### [Stored data]
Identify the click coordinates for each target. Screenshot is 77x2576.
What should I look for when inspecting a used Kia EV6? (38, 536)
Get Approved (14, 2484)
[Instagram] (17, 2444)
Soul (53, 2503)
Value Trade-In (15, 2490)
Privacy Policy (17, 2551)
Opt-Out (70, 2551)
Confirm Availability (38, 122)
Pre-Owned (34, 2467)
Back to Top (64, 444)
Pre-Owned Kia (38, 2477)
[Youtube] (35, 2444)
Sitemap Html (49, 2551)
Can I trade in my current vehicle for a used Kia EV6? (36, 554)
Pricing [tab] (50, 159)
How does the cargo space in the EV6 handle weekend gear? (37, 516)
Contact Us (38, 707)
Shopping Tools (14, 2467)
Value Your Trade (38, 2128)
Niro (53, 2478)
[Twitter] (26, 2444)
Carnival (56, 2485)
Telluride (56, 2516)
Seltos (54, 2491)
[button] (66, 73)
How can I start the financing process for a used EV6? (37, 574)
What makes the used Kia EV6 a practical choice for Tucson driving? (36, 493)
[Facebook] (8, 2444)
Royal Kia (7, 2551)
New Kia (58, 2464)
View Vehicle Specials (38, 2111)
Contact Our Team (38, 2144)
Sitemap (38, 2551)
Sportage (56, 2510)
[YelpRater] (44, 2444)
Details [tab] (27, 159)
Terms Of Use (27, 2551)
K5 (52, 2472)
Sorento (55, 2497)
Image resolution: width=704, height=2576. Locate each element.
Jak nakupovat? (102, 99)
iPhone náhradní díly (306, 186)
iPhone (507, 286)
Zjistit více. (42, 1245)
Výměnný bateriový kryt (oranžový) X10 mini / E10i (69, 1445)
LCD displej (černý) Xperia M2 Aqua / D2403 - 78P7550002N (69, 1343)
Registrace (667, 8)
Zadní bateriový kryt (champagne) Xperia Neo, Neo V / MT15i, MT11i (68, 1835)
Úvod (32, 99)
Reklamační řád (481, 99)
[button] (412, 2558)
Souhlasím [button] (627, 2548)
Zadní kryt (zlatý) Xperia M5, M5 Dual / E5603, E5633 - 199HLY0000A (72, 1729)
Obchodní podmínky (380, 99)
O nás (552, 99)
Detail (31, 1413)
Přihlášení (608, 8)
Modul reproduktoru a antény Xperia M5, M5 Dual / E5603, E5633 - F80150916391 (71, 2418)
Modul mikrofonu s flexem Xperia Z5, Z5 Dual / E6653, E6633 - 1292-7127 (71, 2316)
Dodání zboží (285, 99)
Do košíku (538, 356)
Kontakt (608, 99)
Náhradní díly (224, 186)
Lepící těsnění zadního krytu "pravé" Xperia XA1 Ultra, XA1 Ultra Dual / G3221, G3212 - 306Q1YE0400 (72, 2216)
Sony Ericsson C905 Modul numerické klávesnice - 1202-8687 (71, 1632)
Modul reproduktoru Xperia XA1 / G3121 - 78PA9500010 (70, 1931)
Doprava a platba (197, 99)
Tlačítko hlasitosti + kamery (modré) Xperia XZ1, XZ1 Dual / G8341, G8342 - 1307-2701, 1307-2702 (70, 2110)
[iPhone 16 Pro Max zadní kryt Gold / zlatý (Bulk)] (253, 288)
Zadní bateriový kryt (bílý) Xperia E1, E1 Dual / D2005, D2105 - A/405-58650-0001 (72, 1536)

### [About this exercise]
Print exactly, and only, the lines from the line that contains "Náhradní díly (224, 186)" through the last line of the records.

### [Result]
Náhradní díly (224, 186)
Lepící těsnění zadního krytu "pravé" Xperia XA1 Ultra, XA1 Ultra Dual / G3221, G3212 - 306Q1YE0400 (72, 2216)
Sony Ericsson C905 Modul numerické klávesnice - 1202-8687 (71, 1632)
Modul reproduktoru Xperia XA1 / G3121 - 78PA9500010 (70, 1931)
Doprava a platba (197, 99)
Tlačítko hlasitosti + kamery (modré) Xperia XZ1, XZ1 Dual / G8341, G8342 - 1307-2701, 1307-2702 (70, 2110)
[iPhone 16 Pro Max zadní kryt Gold / zlatý (Bulk)] (253, 288)
Zadní bateriový kryt (bílý) Xperia E1, E1 Dual / D2005, D2105 - A/405-58650-0001 (72, 1536)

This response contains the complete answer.